Hold every vendor on this list to the same standard. If a vendor can't show you per-account answer and booking data — or leans on industry averages instead of named accounts — weigh the claims accordingly.
How to decide
Run the decision on three numbers: calls per week, the value of one signed project, and the hours nobody answers today. The math is forgiving in this trade because the contracts are large: if a kitchen remodel averages about $27,000 (Angi's published 2026 figure) and an addition can run $50,000 or more, a single rescued call that becomes a signed job can be worth more than a year of any fee in this guide. So the question is rarely whether to put something on the phone — it's which model fits your lead flow.
Match the tool to where your work comes from. Already on Jobber: trial the $99 add-on first — it's the cheapest credible layer and books into the calendar you already run. Low volume, phone-first, watching every dollar: Rosie or Goodcall — Goodcall's unlimited minutes handle long intake calls better. A large remodel-sales operation with a sales team and aged leads: take the Hatch demo. Callers who expect a human and modest volume: Ruby, with eyes open about the per-minute meter.

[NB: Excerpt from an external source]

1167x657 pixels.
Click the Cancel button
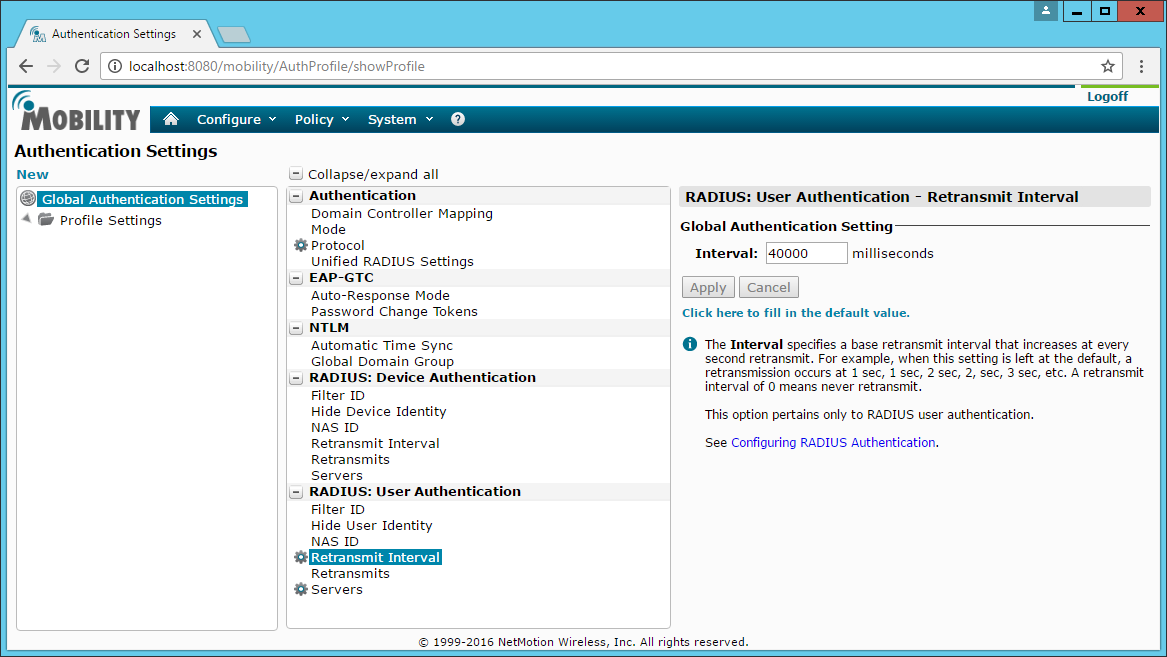pyautogui.click(x=768, y=287)

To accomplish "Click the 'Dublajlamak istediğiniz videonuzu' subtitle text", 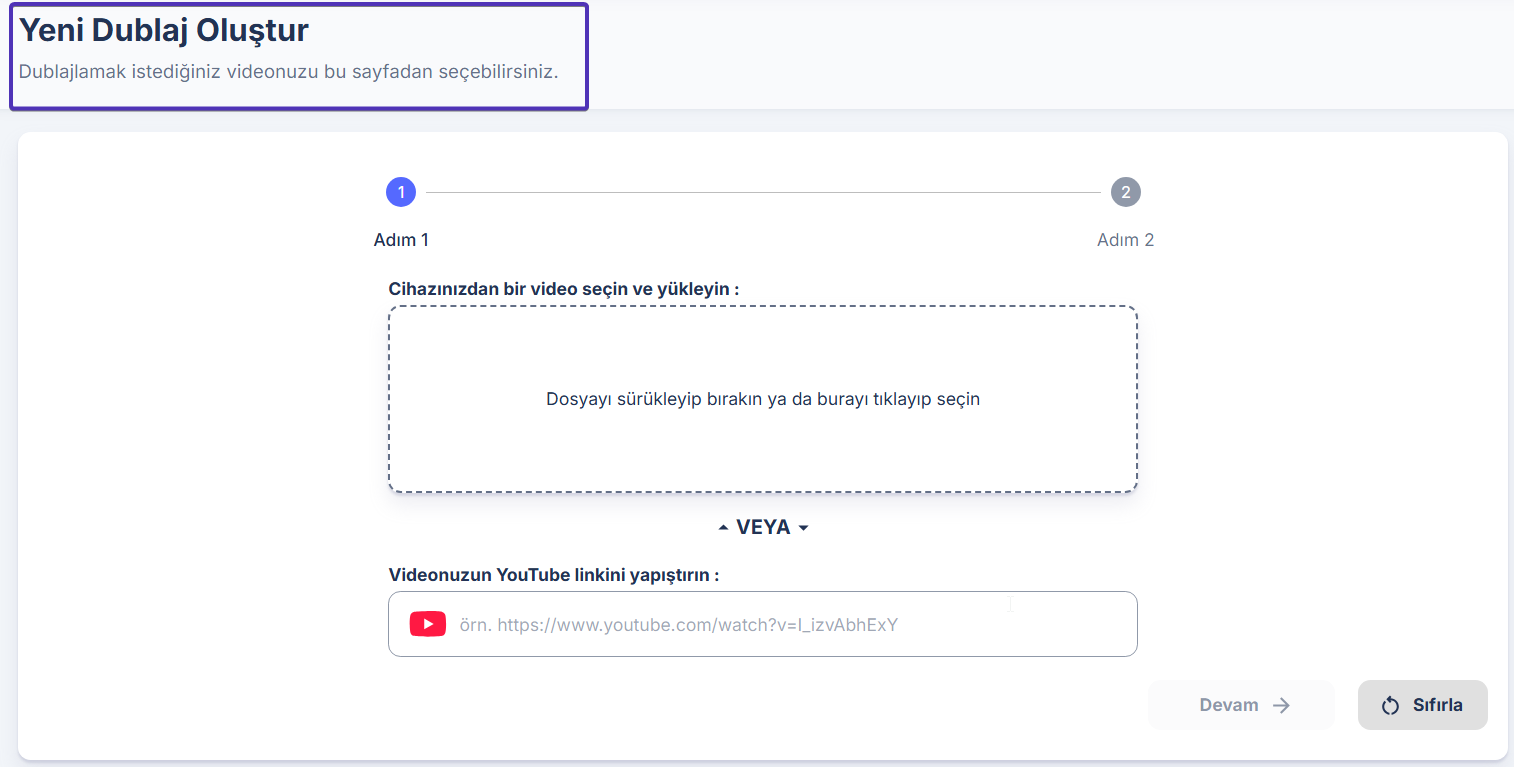I will [288, 72].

If the phone is how five-figure projects arrive and the spring–summer peak is when your year is made, weight two structural things heavily: a pricing model that doesn't meter the calls (your intake calls run long, and your peak lands exactly when crews are busiest), and follow-up on outstanding estimates (your sales cycle runs weeks to months, and most homeowners are holding three bids). That second item is the work a managed service exists to own, and it's why P2N charges $499 a month flat (carrier costs at cost) instead of $49 — answering is the entry point; following up on every open bid is where remodel revenue actually closes. Whichever way you go, insist on the requirements list above.
Frequently asked
Verified as of June 2026: Jobber's AI Receptionist is a $99/mo add-on, included with the Plus plan at $699/month (a Jobber subscription is required underneath). DIY tools run $49–$299/mo (Rosie) or $79–$249/mo (Goodcall). Smith.ai's AI receptionist runs $95–$800/mo by call volume; Ruby's human receptionists run $250–$1,725/mo by the minute. Power2Network's managed AI workforce is $1,000 one-time build plus $499/month flat, unlimited answering, cancel any month, carrier/usage costs passed through at cost. Hatch and Avoca are quote-only.